What this exercise asks:
• 1. List every type of context named in Table 1 of the sensor excerpt.
• 2. Reproduce everything in the sensor excerpt from "For example, a" down to "to location information.".
• 3. Resume the sensor excerpt right after its final line, keeping its style.

Selected excerpt:
266 M. Baldauf, S. Dustdar and F. Rosenberg
• Physical sensors. The most frequently used type of
sensors are physical sensors. Many hardware sensors
are available nowadays which are capable of capturing
almost any physical data. Table 1 shows some
examples of physical sensors (Schmidt and van
Laerhoven, 2001).
• Virtual sensors. Virtual sensors source context data
from software applications or services. For example, it
is possible to determine an employee’s location not
only by using tracking systems (physical sensors) but
also by a virtual sensor, e.g., by browsing an electronic
calendar, a travel-booking system, emails etc., for
location information. Other context attributes that can
be sensed by virtual sensors include, e.g., the user’s
activity by checking for mouse-movement and
keyboard input.
• Logical sensors. These sensors make use of a couple of
information sources, and combine physical and virtual
sensors with additional information from databases or
various other sources in order to solve higher tasks.
For example, a logical sensor can be constructed to
detect an employee’s current position by analysing
logins at desktop PCs and a database mapping of
devices to location information.
Table 1 Commonly used physical sensor types
Type of
context Available sensors
Light Photodiodes, colour sensors, IR and UV-
sensors etc.
Visual
context
Various cameras
Audio Microphones
Motion,
acceleration
Mercury switches, angular sensors,
accelerometers, motion detectors, magnetic
fields
Location Outdoor: Global Positioning System (GPS),
Global System for Mobile Communications
(GSM); Indoor: Active Badge system, etc.

Source excerpt:

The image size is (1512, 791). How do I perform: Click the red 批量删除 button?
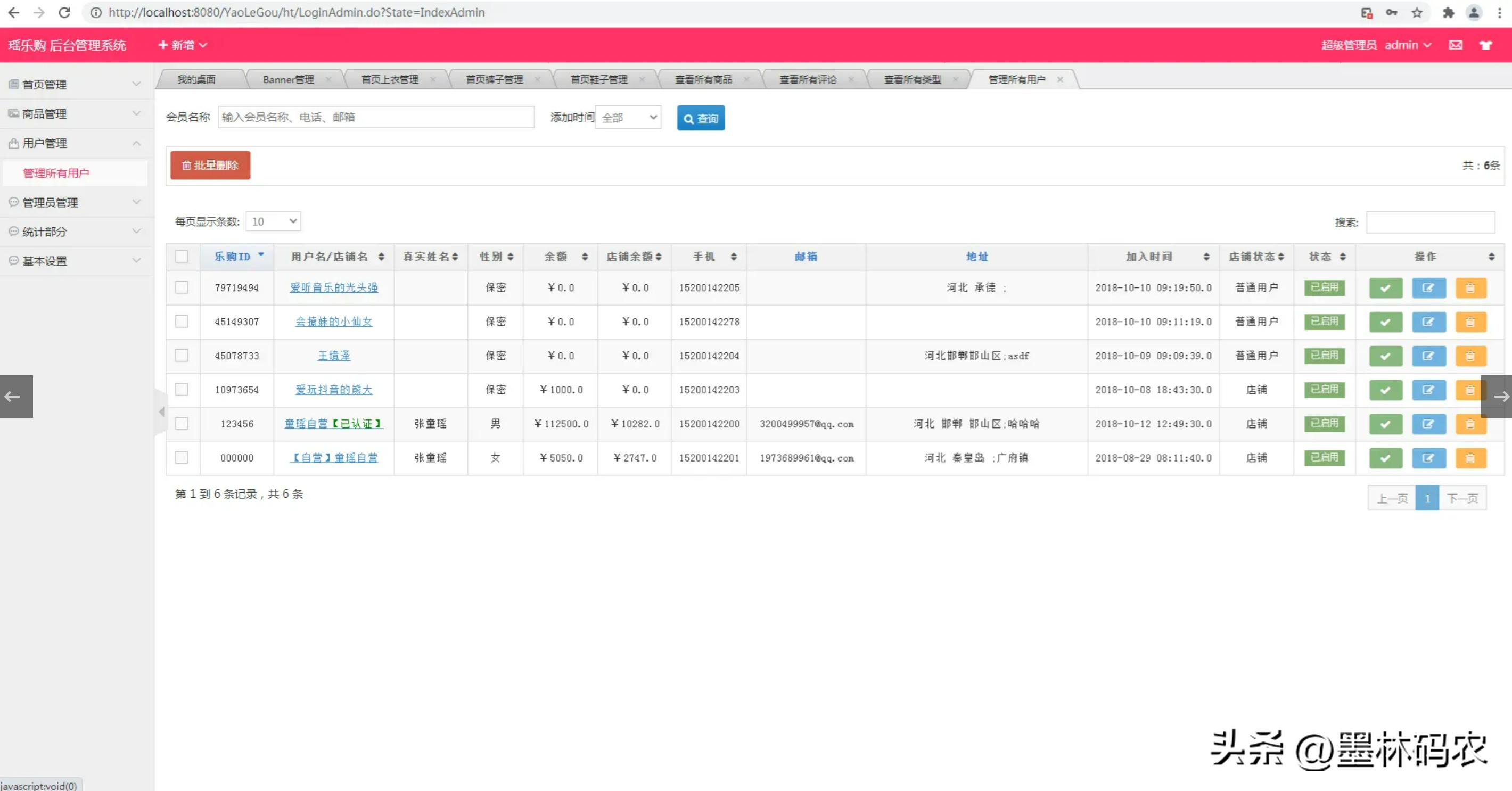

Final answers:
• 1. Light; Visual context; Audio; Motion, acceleration; Location

• 2.
For example, a logical sensor can be constructed to
detect an employee’s current position by analysing
logins at desktop PCs and a database mapping of
devices to location information.

• 3.
Touch Touch sensors implemented in mobile devices
Temperature Thermometers
Physical
attributes
Biosensors to measure skin resistance, blood
pressure
The second layer is responsible for the retrieval of raw
context data. It makes use of appropriate drivers for
physical sensors and APIs for virtual and logical sensors.
The query functionality is often implemented in reusable
software components which make low-level details of
hardware access transparent by providing more abstract
methods such as getPosition(). By using interfaces for
components responsible for equal types of context these
components become exchangeable. Therefore, it is possible,
for instance, to replace a RFID system by a GPS system
without any major modification in the current and upper
layers.
The Preprocessing layer is not implemented in every
context-aware system but may offer useful information if
the raw data are too coarse grained. The preprocessing layer
is responsible for reasoning and interpreting contextual
information. The sensors queried in the underlying layer
most often return technical data that are not appropriate
to use by application designers. Hence this layer raises
the results of layer two to a higher abstraction level.
The transformations include extraction and quantisation
operations. For example, the exact GPS position of a person
might not be of value for an application but the name of the
room the person is in, may be.
In context-aware systems consisting of several different
context data sources, the single context atoms can be
combined to high-level information in this layer.
This process is also called ‘aggregation’ or ‘composition’.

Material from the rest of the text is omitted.